2016 Mr McArthur was promising to file documents.

(d) This was not a ground put forward in support of the application for adjournment.

[38] The main ground for adjournment was Mr McArthur’s health problems. However, counsel can take other steps to ensure clients are represented. Further, Mr McArthur took no steps at all and raised his health problems at the last minute.

[39] I conclude that on the material before him, Judge Ingram was well within his discretion to refuse an adjournment.

[40] There is a final point for me to consider. If the affidavits so belatedly filed in support of this appeal raise a strong case for Mr Evers, then I would have to take that into account on an interests of justice basis. The existence of a strong case would not be conclusive, of course, but I would have to consider it in the context of the decision not to adjourn resulting in Mr Evers’s case not being heard.

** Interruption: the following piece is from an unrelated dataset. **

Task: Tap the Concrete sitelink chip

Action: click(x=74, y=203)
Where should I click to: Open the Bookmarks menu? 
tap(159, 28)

[41] I have concluded that the affidavits do no more than raise an arguable case that some of the payments made to Mr Evers might have been fair to the company at the time they were made. However, the affidavits lack the detail to enable a decision to be made as to what payments, if any, would be in this category.

[42] Mr Evers’s affidavit is to the effect that he drew money from the company to pay his living costs and there was supposed to be a squaring up at the end of the financial year. If there was a profit, then he would get more. If a loss, then he would have to refund money. Mr Evers was responsible for running the business of the company.

[43] Mr Evers denies that he went through the accounts he provided to Mr Reynolds and says he did not agree to the $188,161 being treated as a debt owed by him.

[44] There is nothing in Mr Evers’s affidavit about the financial demise of the company, the amounts he drew and when, or whether, he took any steps to monitor the liquidity of the company. He does not say that he repaid money when it was clear the company was making a loss.

[45] The affidavit of Mr Thomas, an accountant, is not substantially helpful to Mr Evers’s case. He deposes that Mr Evers’s arrangement for taking drawings and having a square-up at the end of the year is not unusual. But that, of course, begs the s 161(5) question. There will be personal liability except to the extent Mr Evers could prove that the payments taken by him were fair to the company at the time they were taken. Mr Thomas’s affidavit does not address this issue.

Decision

[46] Judge Ingram did not err in deciding to refuse the adjournment. The affidavits filed in support of the appeal do not show, indeed they do not come close to showing, that because Mr Evers’s case was not heard his appeal should be granted on an interests of justice basis.

[47] The appeal is dismissed.

[48] I am inclined to award the respondent costs on a 2B basis. Counsel are to file

memoranda – the respondent by 30 June 2017 and the appellant by 7 July 2017.